As part of its marketing strategy, Stoner Cats’ team reportedly boasted about the highlights of owning one of its NFTs, including the option to re-sell it for a higher profit in the future. It also “emphasized its expertise as Hollywood producers, its knowledge of crypto projects, and the well-known actors involved in the web series, leading investors to expect profits because a successful web series could cause the resale value of the Stoner Cats NFTs in the secondary market to rise,” according to the release.
Ashton Kutcher and Mila Kunis attend the 94th Annual Academy Awards at Hollywood and Highland on March 27, 2022 in Hollywood, California.
Ashton Kutcher and Mila Kunis
| Credit: David Livingston/Getty Images
The SEC also found that the company had configured the NFTs in a way that provided itself with a 2.5 percent royalty each time that the original NFT was subsequently purchased online, causing purchasers to spend over $20 million over the course of at least 10,000 transactions.
“Without admitting or denying the SEC’s findings, SC2 agreed to a cease-and-desist order and to pay a civil penalty of $1 million,” the release stated. “The order establishes a Fair Fund to return monies that injured investors paid to purchase the NFTs. SC2 also agreed to destroy all NFTs in its possession or control and publish notice of the order on its website and social media channels.”
“Registration of securities, including crypto asset securities, protects investors by providing them with disclosures so they can make informed investing decisions,” Carolyn Welshhans, Associate Director of the SEC’s Home Office, said in a statement. “Stoner Cats wanted all the benefits of offering and selling a security to the public but ignored the legal responsibilities that come with doing so.”

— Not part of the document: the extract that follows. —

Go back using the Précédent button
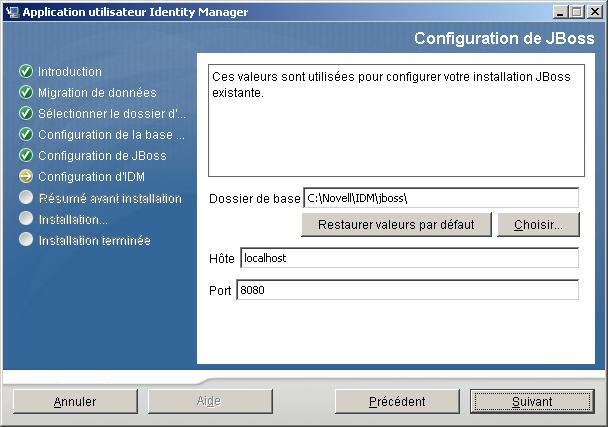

On its website, Stoner Cats — which was created by Ash Brannon (Surf’s Up, Rock Dog), Chris Cartagena, and Sarah Cole — states that Kunis and her partners at Orchard Farm Productions were touched by the series’ premise and, to support it, “formed a formidable collective of voice talent, animators, and creatives of all kinds to come together with technology and NFT experts (including the brilliant minds behind CryptoKitties) to bring this story to life using NFTs.”
Kunis is also credited as a member of the series’ production team and blockchain team on its website.
It added, “Stoner Cats NFTs gave holders access to the content creators of the show, making it one of the first projects to use NFTs to create a community of holders who get to see behind the curtain as an animated series is made and interact directly with top-level Hollywood talent.”